By Sonny Atumah
The story of piracy and pirates is an age long one. Piracy has occurred throughout history and has been well documented.
Piracy that imposes both human costs and economic costs on maritime shipping is a known threat to global trade. From the ancient times, account of Mediterranean piracy was closely related to maritime commerce.
The Phoenicians, the Greeks, the Romans as well as the Carthaginians engaged in piracy. In the Middle Ages, Vikings from the north and Moors from the south engaged in piracy. After the Renaissance in Europe, naval vessels were routinely laid up and their crews disbanded. The crews from these ships were often drafted into the service of pirates.
The story fiction, Treasure Island, a classic novel written in 1881 by Robert Louis Stevenson was indeed about the days a band of evil and heartless pirates. It was of adventure, mystery, treachery, intrigues, hidden and stolen treasure, and rip-roaring tale of mutiny, terror, capture and killings in the sailing ship, Hispaniola.

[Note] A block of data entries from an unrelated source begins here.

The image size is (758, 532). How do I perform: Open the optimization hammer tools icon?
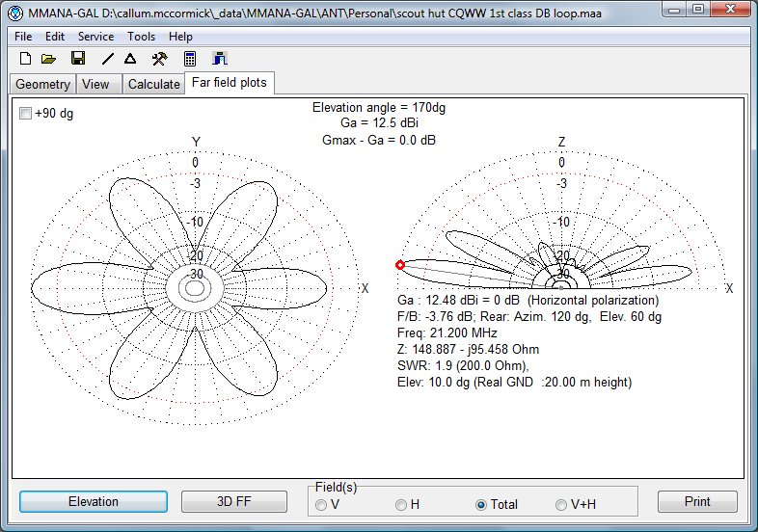click(159, 59)
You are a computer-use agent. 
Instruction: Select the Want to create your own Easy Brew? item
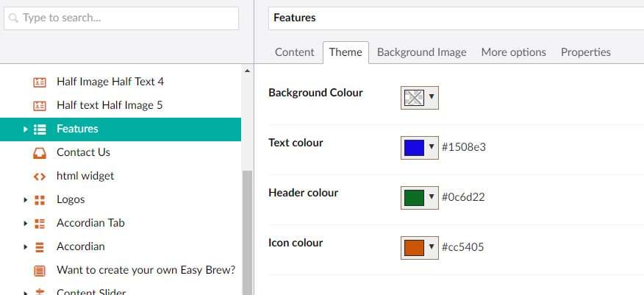click(146, 270)
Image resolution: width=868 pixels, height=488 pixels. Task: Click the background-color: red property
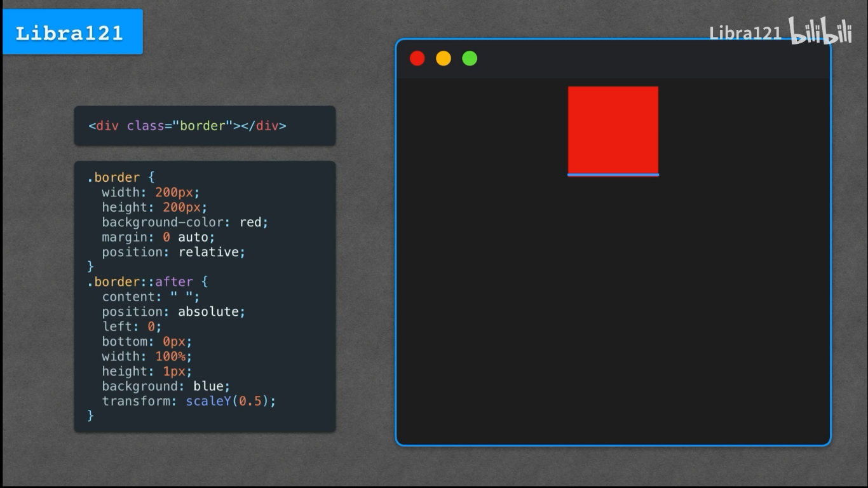point(184,222)
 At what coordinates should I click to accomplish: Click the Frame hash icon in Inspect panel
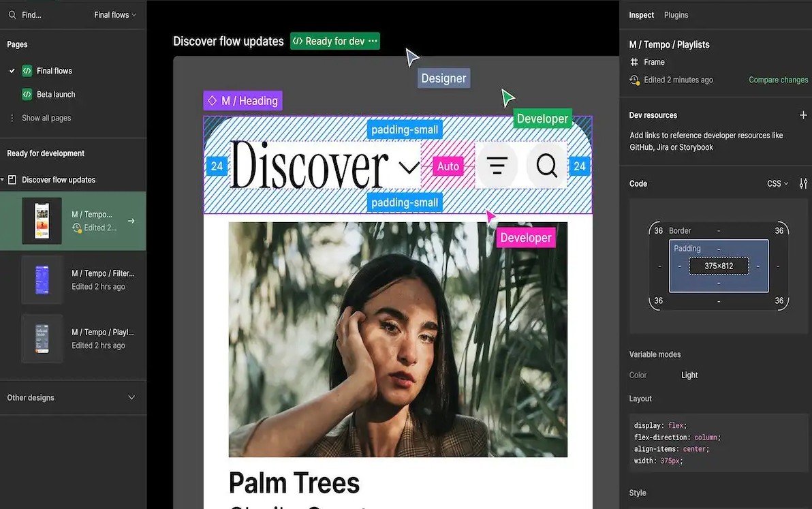tap(634, 62)
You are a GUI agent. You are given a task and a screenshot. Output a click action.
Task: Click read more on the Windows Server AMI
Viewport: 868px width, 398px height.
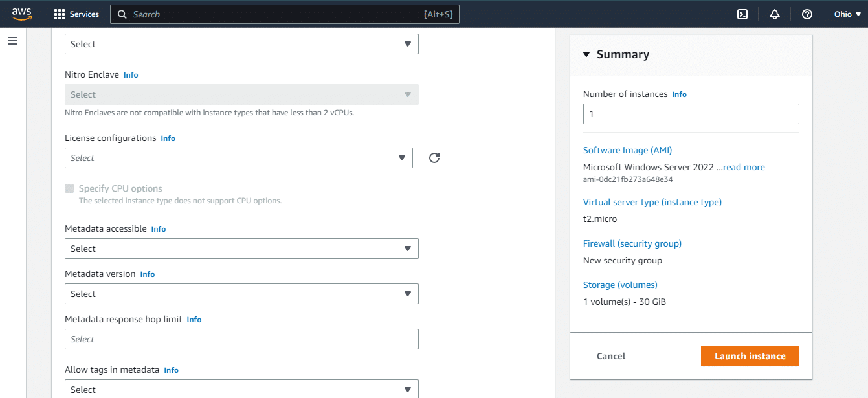pyautogui.click(x=743, y=166)
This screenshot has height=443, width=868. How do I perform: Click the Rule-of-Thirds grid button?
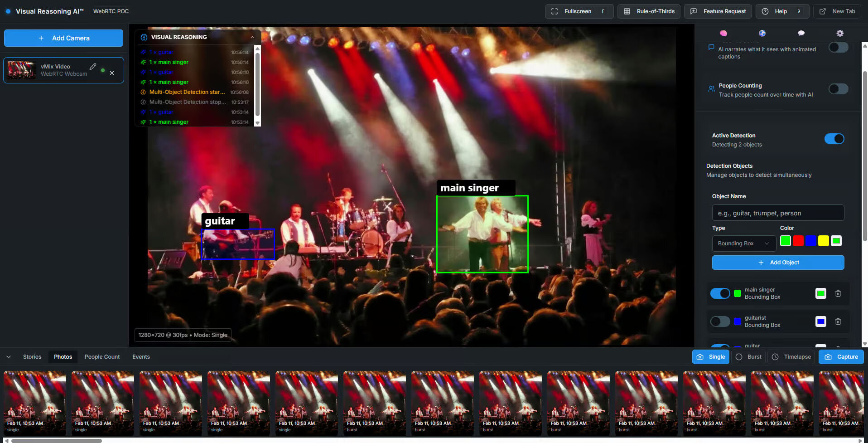[x=649, y=11]
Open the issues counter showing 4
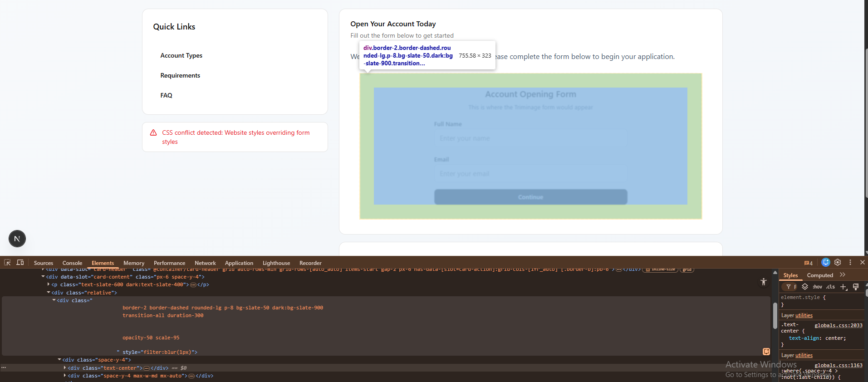 [808, 263]
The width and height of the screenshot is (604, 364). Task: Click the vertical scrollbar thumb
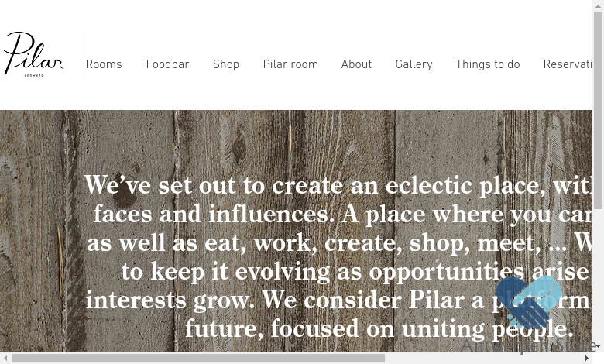[x=599, y=111]
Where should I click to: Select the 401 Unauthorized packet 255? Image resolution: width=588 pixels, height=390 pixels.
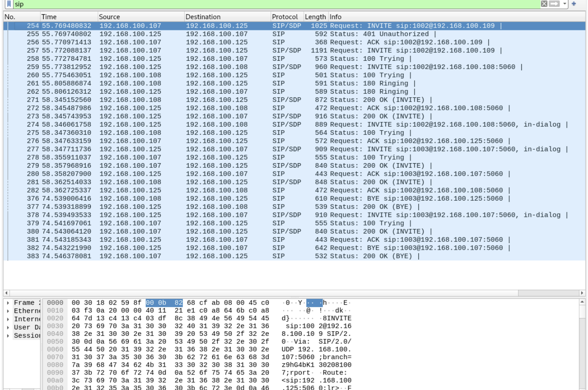point(167,34)
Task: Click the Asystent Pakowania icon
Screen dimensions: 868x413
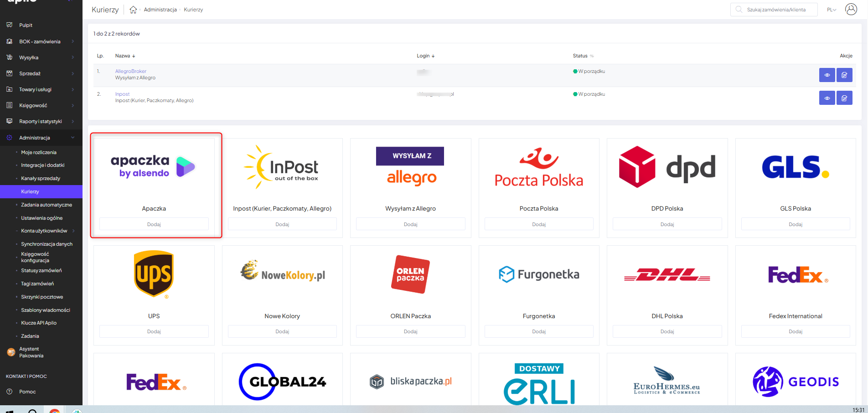Action: click(11, 352)
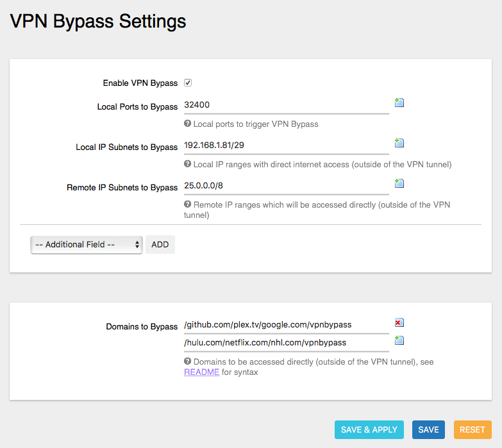The image size is (502, 448).
Task: Click the add icon beside Local IP Subnets
Action: click(399, 143)
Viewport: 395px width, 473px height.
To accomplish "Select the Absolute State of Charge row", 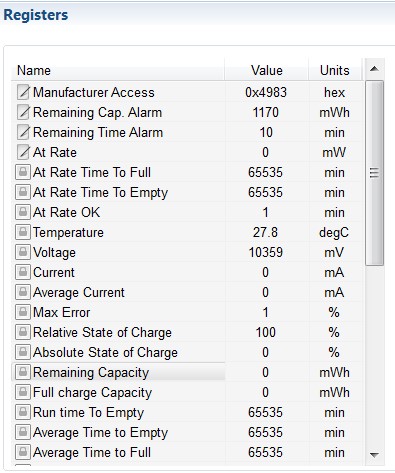I will [187, 352].
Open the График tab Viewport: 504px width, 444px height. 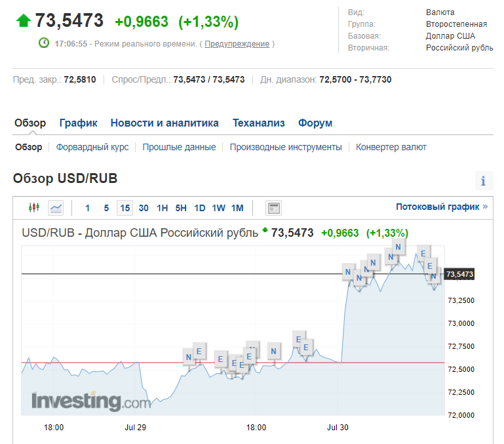[78, 123]
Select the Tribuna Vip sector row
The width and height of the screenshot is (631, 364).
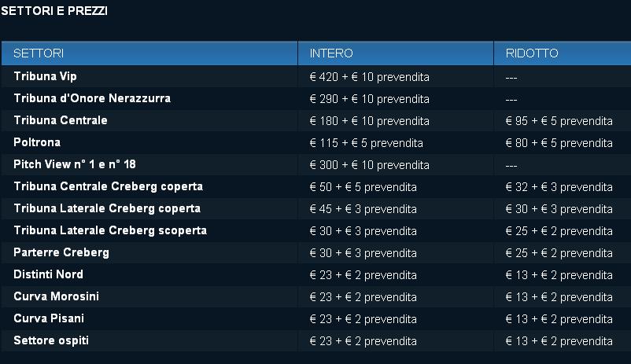[x=45, y=76]
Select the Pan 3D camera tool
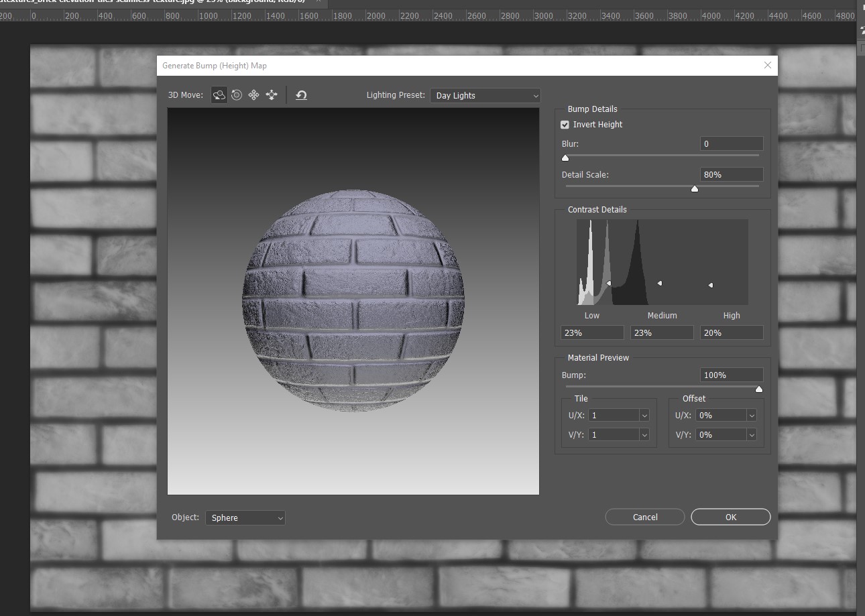 tap(253, 95)
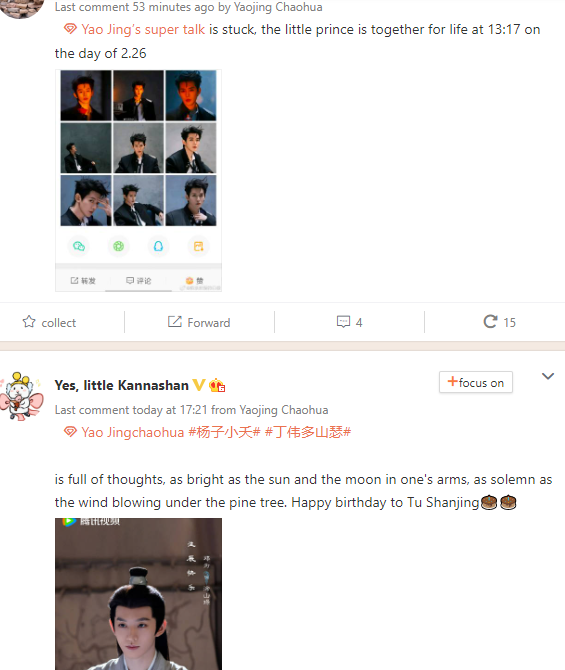Click the +focus on follow button
This screenshot has width=565, height=670.
[476, 382]
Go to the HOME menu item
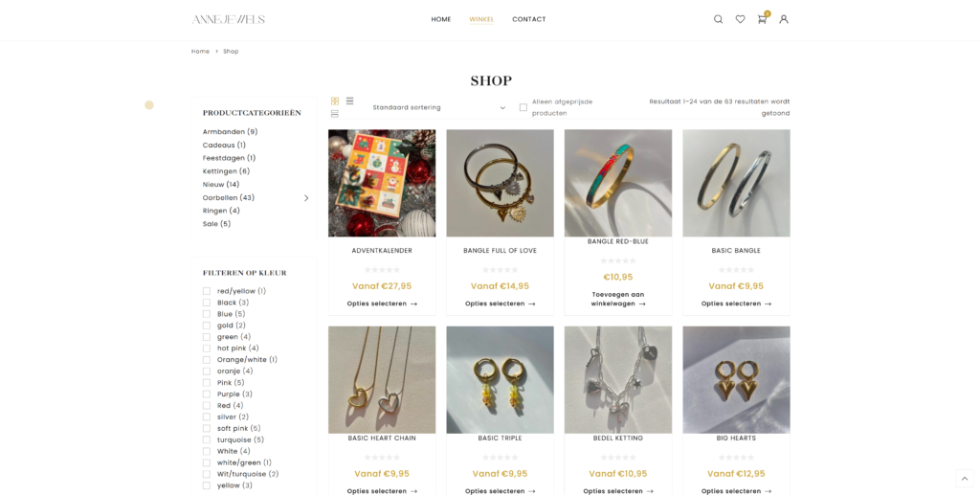 (440, 19)
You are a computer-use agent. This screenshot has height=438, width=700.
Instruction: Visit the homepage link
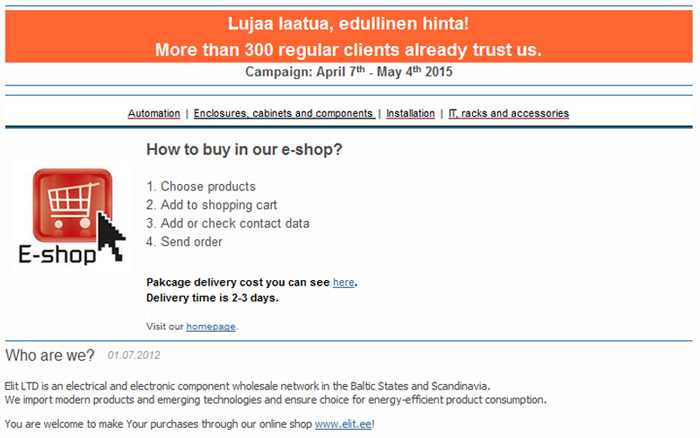[x=211, y=326]
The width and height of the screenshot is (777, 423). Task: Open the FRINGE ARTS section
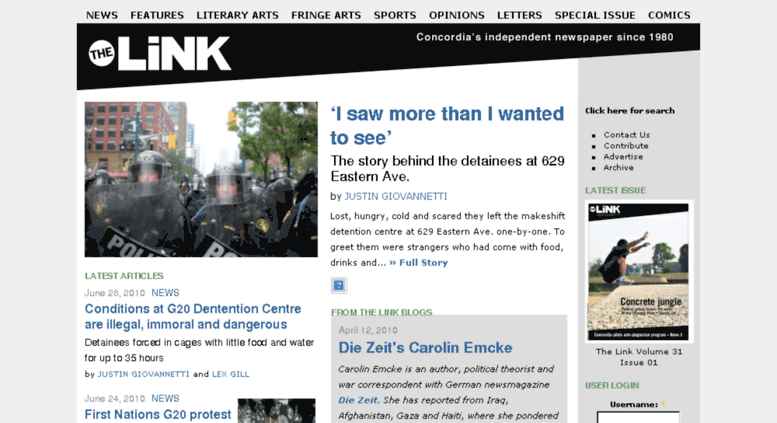326,15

Pirate hot spots where trouble is likely to break out can be identified, and to a large extent even predicted. But where acts of piracy are committed by criminal organizations in cooperation with some state actors it becomes difficult to eradicate. These pirates sometimes operated under the protection of state officials in small ports, who received a share of the illicit profits. Security analysts say in the last decades of the 20th century, nautical piracy became prevalent in the seas of East and Southeast Asia and eastern Africa.
Piracy has become the biggest military or terrorist threat in the 21st century as broadcast that they have guards on board have not deterred daredevils. Pirate attacks from 2002 through 2006 were concentrated in the Strait of Melaka between Singapore and Indonesia, and the South China sea. Between 2008 and 2009, there was an upsurge of attacks in waters off the coast of Somalia. It became more of terrorist attacks as the Al Shabaab group hijacked ships belonging to several countries leading to the intervention of warships of several navies.
Oil Piracy is a cog in the petro-maritime trade and now in fashion along shipping routes. Major shipping routes for crude are the Strait of Hormuz, Strait of Melaka, the Suez Canal in Egypt and the Bab-el-Mandeb that links the Red Sea to the Gulf of Aden. About 60 million barrels of petroleum move on the seas daily across the globe, according to the US Energy Information Administration, EIA. About one third of this volume passes through the Hormuz route. The Persian Gulf and the control of the Strait of Hormuz has been a key point in global shipment of petroleum. The Strait of Hormuz is the world’s single most important oil passageway, forming a chokepoint between the Arabian Gulf and the Gulf of Oman. The vulnerability of oil tankers in chokepoints makes piracy and terrorist attacks on this route to be attractive and quite lucrative too. Sometime state sponsored attacks occur here. The Strait of Hormuz takes crude from Saudi Arabia, the United Arab Emirates, Iran, Kuwait and Iraq. The 39km strait is the only route to the open ocean for over one-sixth of global oil production and one-third of the world’s liquefied natural gas (LNG).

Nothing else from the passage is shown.